Australia's major banks take financial hit as market intensifies

17 November 2019 Consultancy.com.au

Australia’s major banks have had a tough year relative to the overall banking sector, with a substantial decline in cash profits and a falling share of the mortgage market, according to a new KPMG report. The firm attributes the declines to a combination of regulatory and international pressure.

The four major banks – Commonwealth Bank of Australia (CBA), Westpac Banking Corporation (WBC), Australia & New Zealand Banking Group (ANZ) and National Australia Bank (NAB) – dominate the country’s banking sector, drawing the lion’s share of clients and revenues.

Known as the Big Four, the banks are so large and important to the economy that they consistently rank are among Australia’s most valuable brands. However, much like the banking sector across the globe, these banks have come under pressure from various directions recently, including regulators, society, and rivals such as BigTechs and FinTechs.

Australia's major banks take financial hit as market intensifies

The continued growth of what KPMG terms the ‘regulatory and compliance burden’ is one factor driving up costs for banks. Areas of regulatory pressure include a tightening of data management standards across the globe, rules for know your customer and anti-money laundering, and responsible lending, among others.

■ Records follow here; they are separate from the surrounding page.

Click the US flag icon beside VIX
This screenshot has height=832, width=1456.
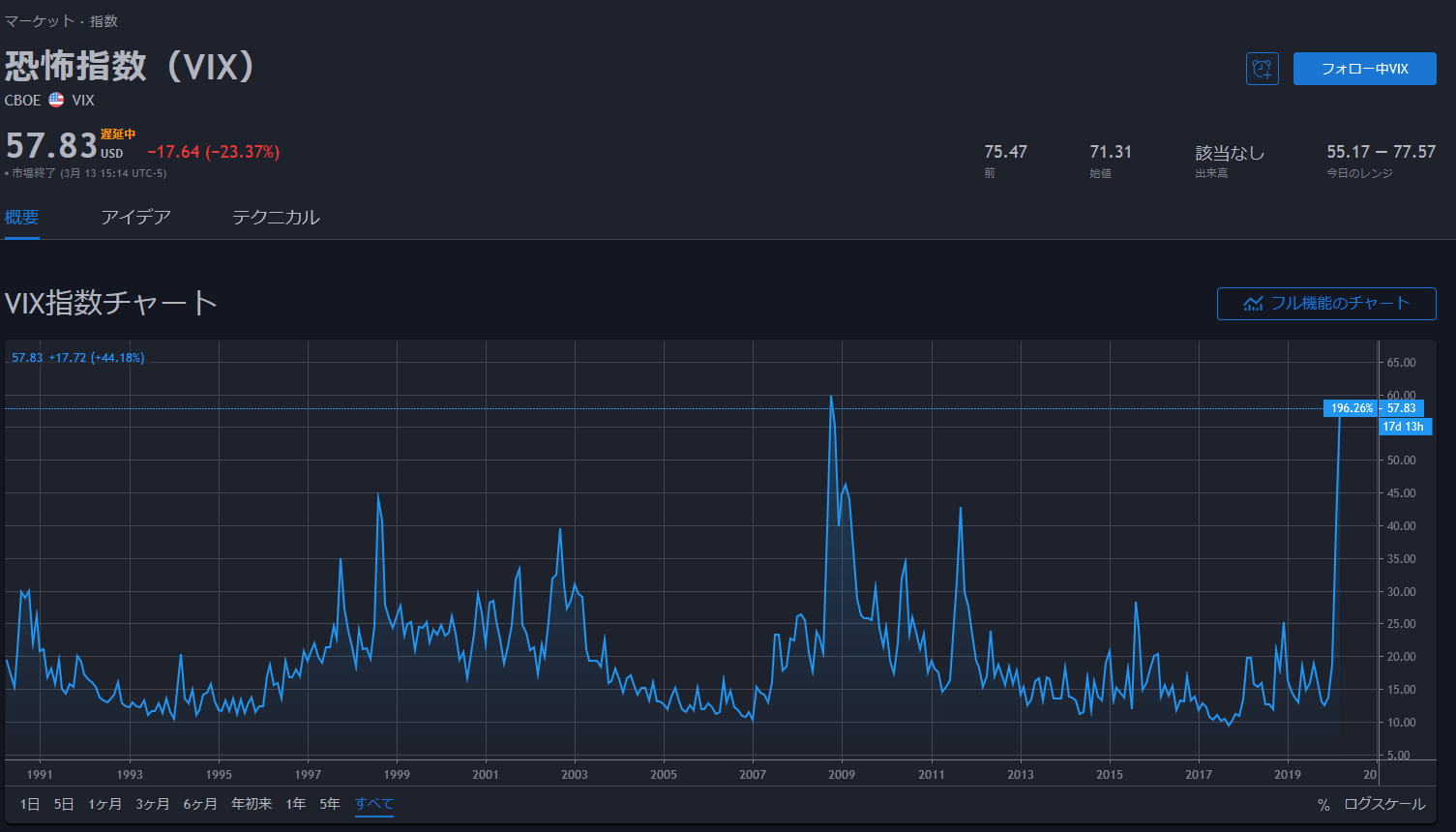click(56, 100)
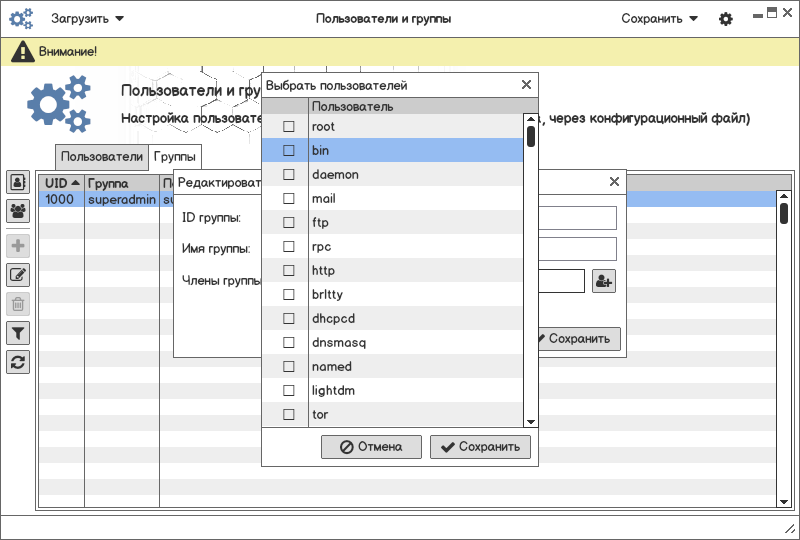Select the Группы tab
800x540 pixels.
tap(175, 157)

Disruption from a growing financial technology (FinTech) market is also having a strong impact on major banks, forcing them to ramp up their investment in technology to tackle competition from smaller, more tech-savvy and agile players.

According to KPMG’s review, the financials of the Big Four have declined in a number of key areas. Operating income for instance fell by nearly 4% last year to reach a value of $81.3 billion, while cash profit after tax registered an even more severe decline of nearly 8%. Yet, the banks remained (highly?) profitable, with profits for the Big Four standing at just under $27 billion.

Australia's major banks take financial hit as market intensifies

Increased competition from new entrants in the lending segment – insurance companies, pension funds and alternative lenders – is manifesting itself in the mortgage landscape. While mortgage incomes for major banks grew by 1.8% over the last year, the overall mortgage market grew by 3.1%, representing a fall in the mortgage market share for major banks.

The profit squeeze and rising costs have driven major banks into damage control mode. “The majors continue to have a focus on costs, simplifying their business models and investing in process and productivity improvements,” states the report.

A big part of this simplification process has been staff cuts. Reports emerged earlier this year that CBA was looking to cut as many as 10,000 jobs and around $2 billion in costs. Global management consultancy McKinsey & Company was drafted to support this process. Similarly, ANZ, NAB and Westpac all are in the process of rolling out major cost-cutting programmes within their ranks.

Australia's major banks take financial hit as market intensifies

As major banks look to tackle a sea of challenges, they have been turning to the professional services industry for support. Over the last decade, Australia’s major banks have splashed more than $1 billion in fees on the Big Four accounting and advisory firms – Deloitte, EY, KPMG and PwC – for various projects. 

This trend is likely to persist as major banks continue to navigate a challenging period. Hessel Verbeek, a partner in KPMG’s Strategy practice with a focus on the banking sector, said: “Profits are down significantly as a result of shrinking margins in a low interest rate environment and higher costs, including refunds to customers, in the aftermath of the Royal Commission.”

The “Royal Commission” Verbeek refers to is the Royal Commission into Misconduct in the Banking, Superannuation and Financial Services Industry of 2017, which revealed a plethora of malpractice instances in the Australian banking sector, resulting in several fines and payouts.

Going ahead, KPMG recommends a focus on customer service and experience to maintain a competitive edge in a market that is increasingly digital and uniform. The contemporary customer prioritises convenience, efficiency and transparency, which banks must work to deliver.